▶ **Dataset extract**
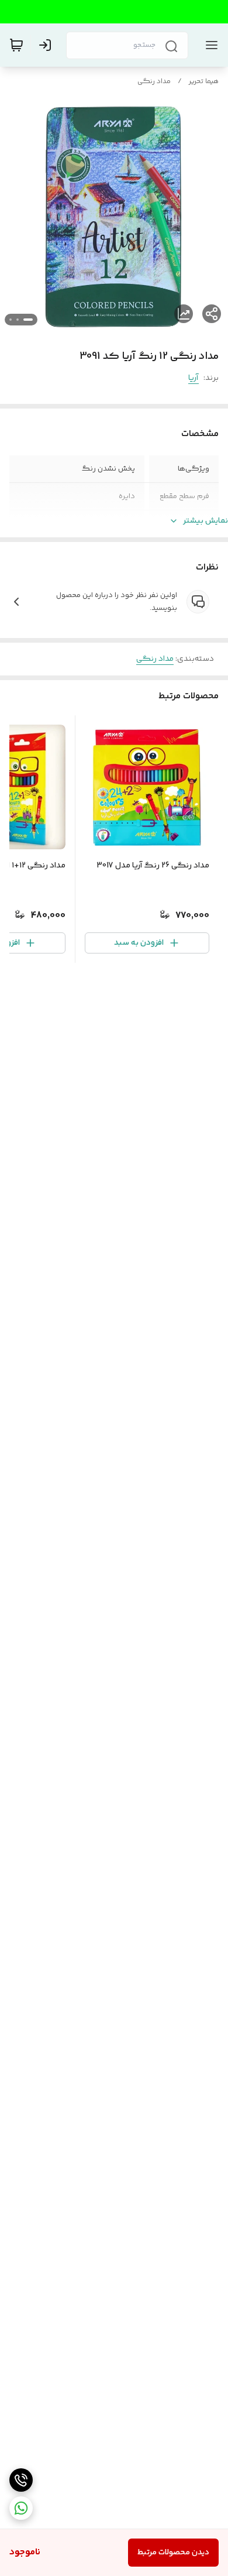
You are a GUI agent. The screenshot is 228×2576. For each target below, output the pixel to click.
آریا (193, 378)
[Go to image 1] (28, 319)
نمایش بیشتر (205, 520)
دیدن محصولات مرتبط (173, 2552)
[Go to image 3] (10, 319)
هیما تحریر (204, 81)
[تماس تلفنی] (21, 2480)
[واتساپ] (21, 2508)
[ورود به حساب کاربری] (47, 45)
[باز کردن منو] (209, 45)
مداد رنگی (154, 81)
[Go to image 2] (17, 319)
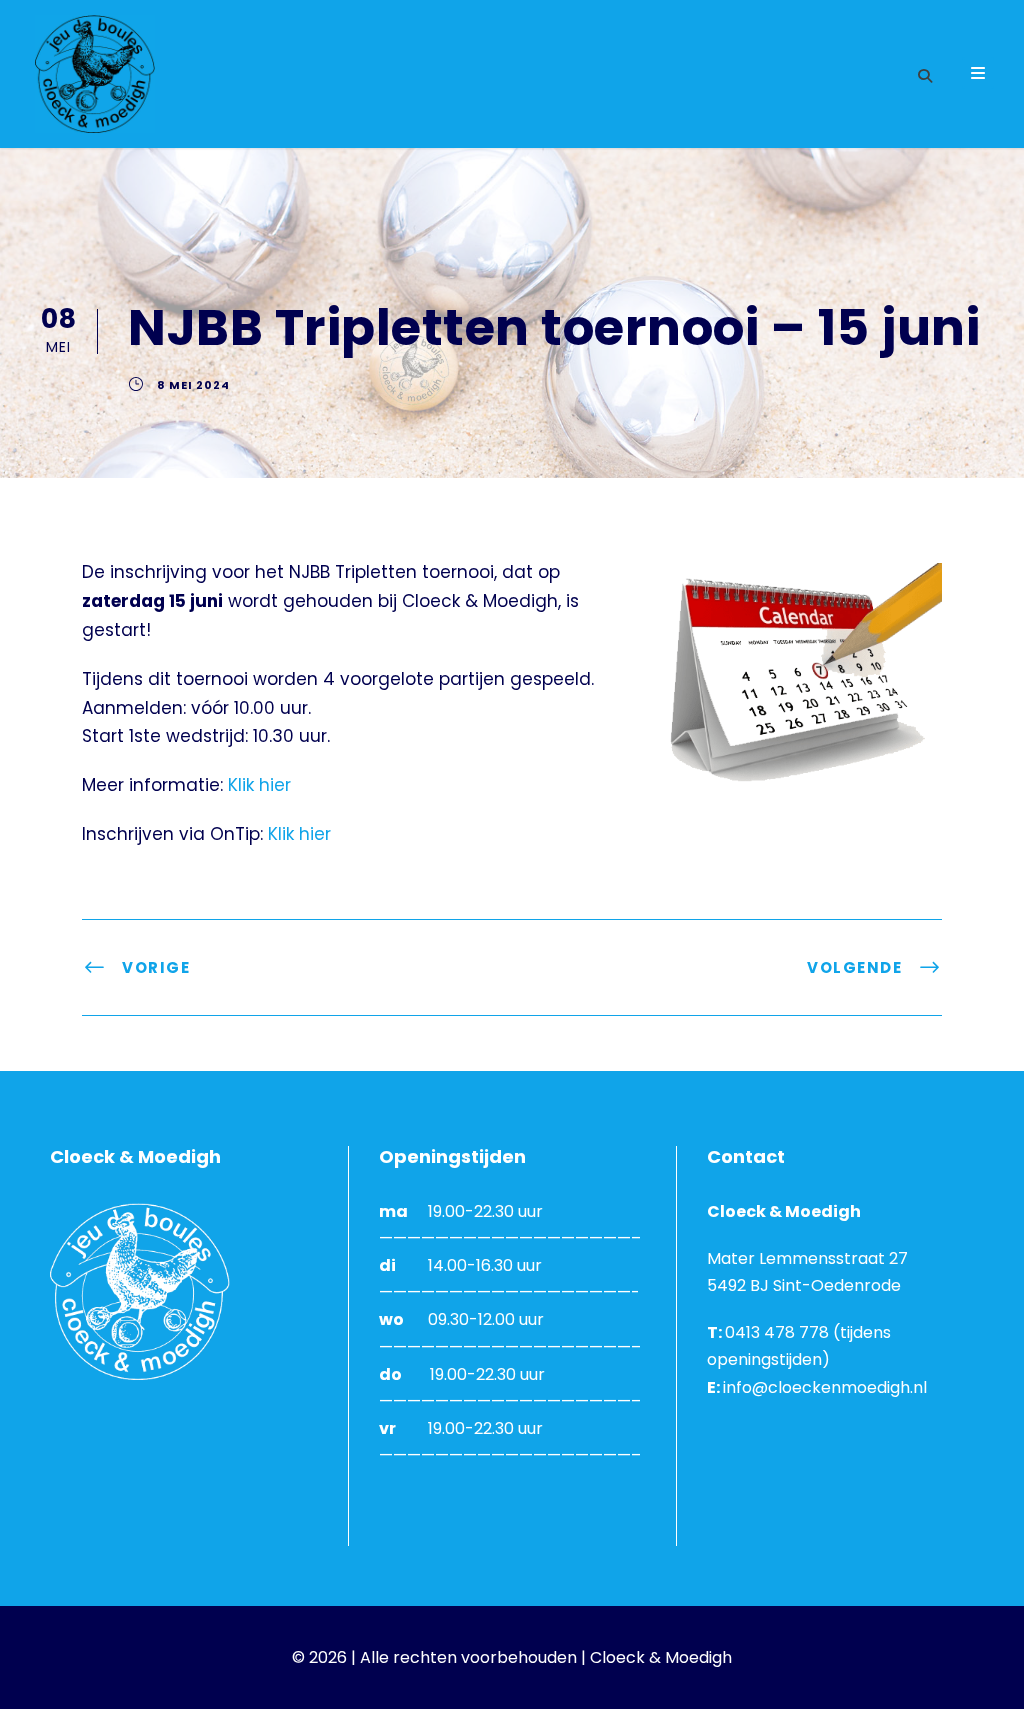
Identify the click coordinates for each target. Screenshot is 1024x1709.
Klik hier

▶ **What you will do**
Give the data again exactly. Keep the images out.

▶ **Exercise response**
You are a GUI agent. The screenshot is 228×2576. For each target below, output the pixel to click.
آریا (193, 378)
[Go to image 1] (28, 319)
نمایش بیشتر (205, 520)
دیدن محصولات مرتبط (173, 2552)
[Go to image 3] (10, 319)
هیما تحریر (204, 81)
[تماس تلفنی] (21, 2480)
[واتساپ] (21, 2508)
[ورود به حساب کاربری] (47, 45)
[باز کردن منو] (209, 45)
مداد رنگی (154, 81)
[Go to image 2] (17, 319)
Identify the click coordinates for each target. Screenshot is 1024x1709.
Klik hier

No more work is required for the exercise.